- Aim -
Copy the data below word for word, from start to finish, and leave out the pictures.

- Data for pointing at targets -
--*--
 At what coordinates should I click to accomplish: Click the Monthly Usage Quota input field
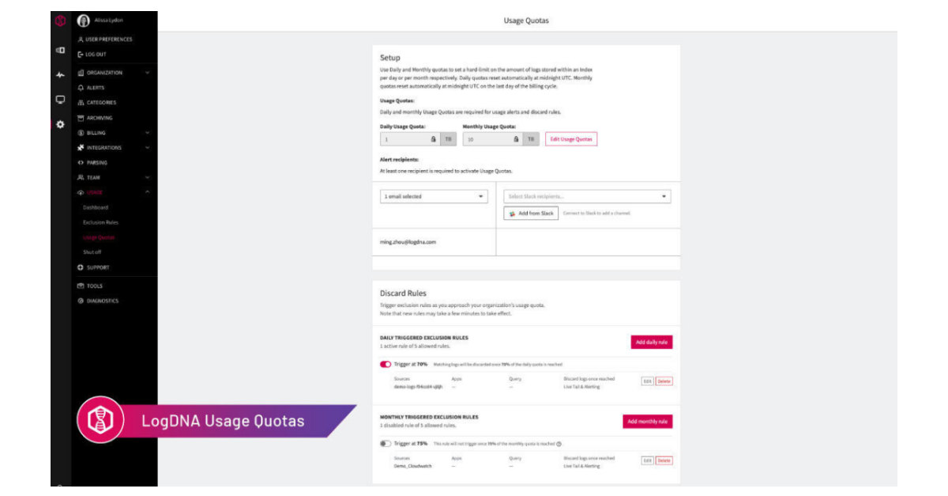pos(486,139)
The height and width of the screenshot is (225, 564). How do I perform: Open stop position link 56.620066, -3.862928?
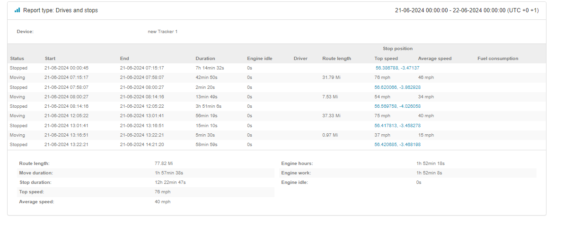click(x=397, y=87)

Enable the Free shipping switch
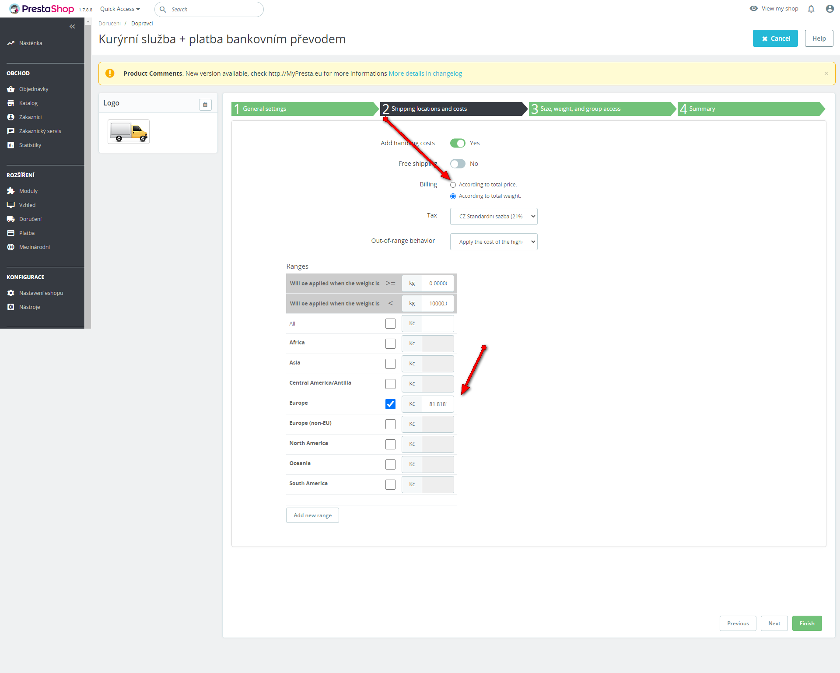[x=458, y=164]
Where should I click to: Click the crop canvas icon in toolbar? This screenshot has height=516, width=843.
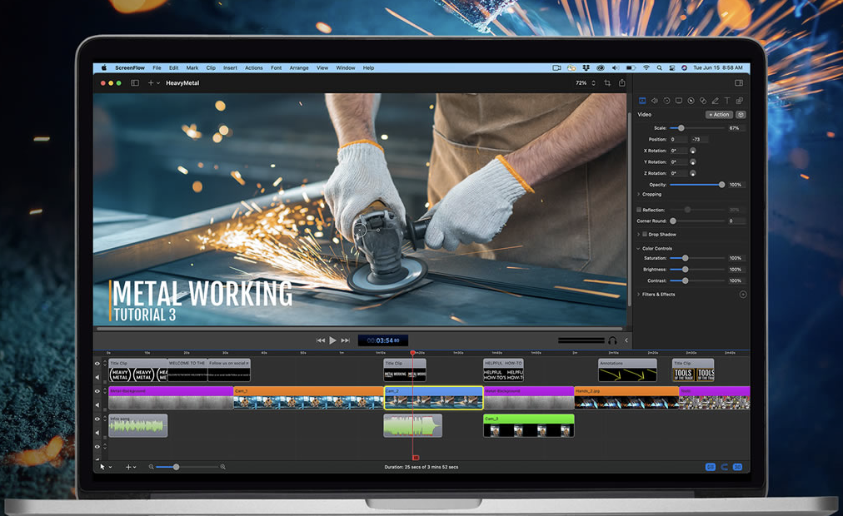607,83
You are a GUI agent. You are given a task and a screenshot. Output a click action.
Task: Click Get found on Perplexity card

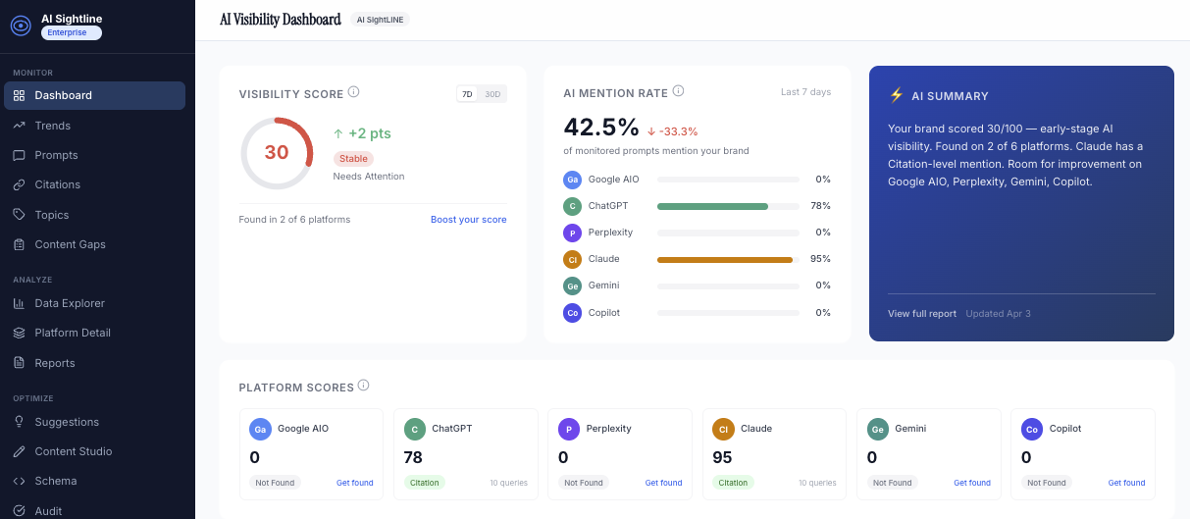pyautogui.click(x=663, y=483)
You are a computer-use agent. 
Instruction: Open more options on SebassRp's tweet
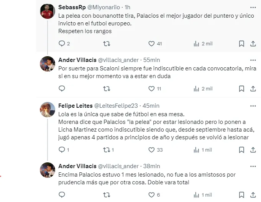pyautogui.click(x=253, y=7)
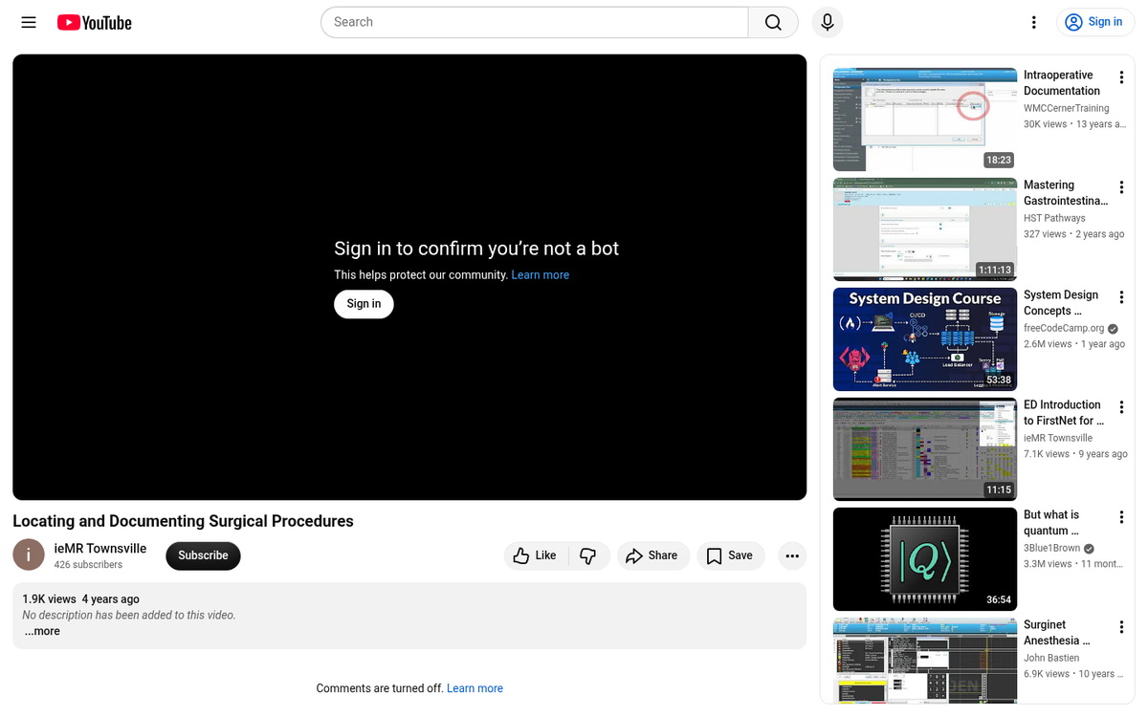Open comments Learn more link
Screen dimensions: 1148x717
475,688
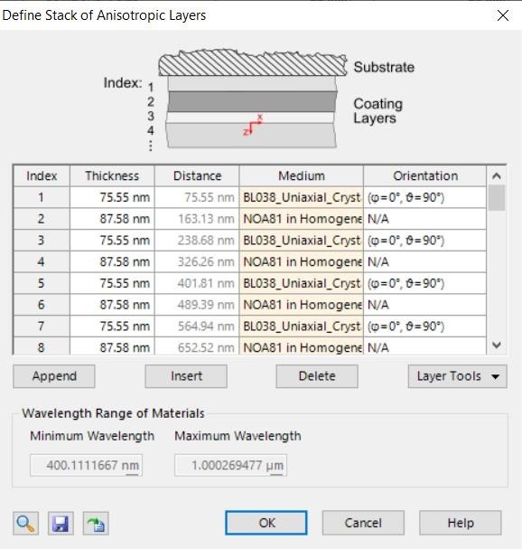The image size is (522, 549).
Task: Click the orientation cell of layer 3
Action: (x=424, y=241)
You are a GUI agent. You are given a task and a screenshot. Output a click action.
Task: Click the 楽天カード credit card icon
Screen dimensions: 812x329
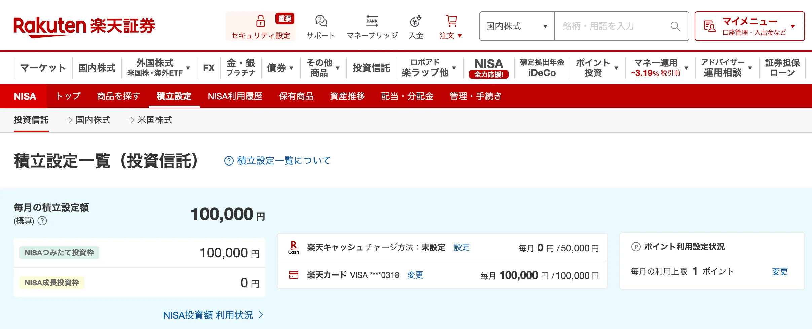(x=293, y=275)
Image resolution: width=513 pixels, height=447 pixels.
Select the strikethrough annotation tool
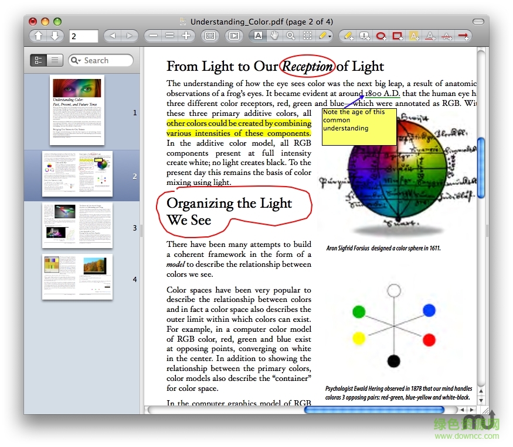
--*--
- Exercise response -
 At what coordinates should I click to accomplish: Click the Monthly Usage Quota input field
pos(486,139)
The height and width of the screenshot is (225, 564). How do I perform: Open stop position link 56.620066, -3.862928?
click(x=397, y=87)

Enable the Free shipping switch
[x=458, y=164]
Where should I click to: Click the crop canvas icon in toolbar? This screenshot has height=516, width=843.
607,83
You are a GUI agent. You are given a task and a screenshot. Output a click action.
Task: Click Get found on Perplexity card

pyautogui.click(x=663, y=483)
You are a computer-use agent. 
Instruction: Open more options on SebassRp's tweet
pyautogui.click(x=253, y=7)
Open comments Learn more link
Screen dimensions: 1148x717
475,688
The image size is (522, 549).
Task: Click the orientation cell of layer 3
Action: (x=424, y=241)
You are a GUI agent. You are given a task and a screenshot. Output a click action.
Task: Click the 楽天カード credit card icon
Screen dimensions: 812x329
(x=293, y=275)
Image resolution: width=513 pixels, height=447 pixels.
Select the strikethrough annotation tool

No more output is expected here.